Abstract

This research aimed at synthesizing new potential anticonvulsants in the series of 2-(4-methyl-6-oxo-1,6-dihydropyrimidin-2-yl)thio-acetamides. An initial intermediate - 6-methyl-2-thioxo-2,3-dihydro-pyrimidin-4(1Н)-one was obtained by the reaction of thiourea with an acetoacetic ester in the presence of sodium methoxide. The target 2-(4-methyl-6-oxo-1,6-dihydropyrimidin-2-yl) thioacetamides were synthesized by alkylation of initial 6-methyl-2-thiopyrimidin-4-one with corresponding 2-chloroacetamides in DMF in the presence of potassium carbonate.
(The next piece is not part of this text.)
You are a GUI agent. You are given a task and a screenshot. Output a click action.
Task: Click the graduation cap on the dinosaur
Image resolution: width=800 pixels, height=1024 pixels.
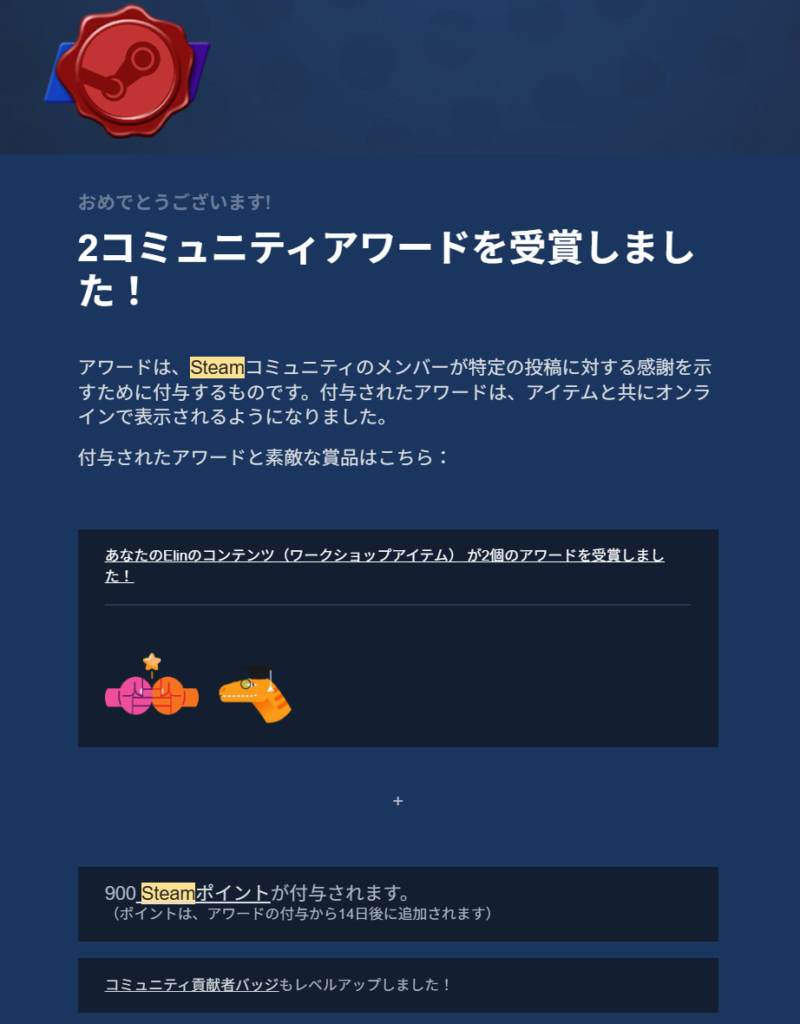click(259, 673)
The structure of compounds was confirmed by 1H NMR-spectroscopy, LCMS and elemental analysis. A screening of anticonvulsant activity of synthesized compounds was carried out using the pentylenetetrazole- and maximal electroshock-induced seizures models. In these studies the highest anticonvulsant activity demonstrated a compound 5.5 2-[(4-methyl-6-oxo-1,6-dihydropyrimidin-2-yl)thio]-N-(4-bromophenyl)-acetamide which decreased the lethality, the number and the severity of seizures, and increased their latent period. For this compound parameters of ЕD50, acute (LD50) and neurotoxicity (TD50) as well as therapeutic (TI) and protective (PI) indexes were determined. Logical structure analysis of anticonvulsant activity screening revealed some patterns of “structure-activity” relationship.

Key words: 2-thiopyrimidine; alkylation; acetamides; anticonvulsant activity.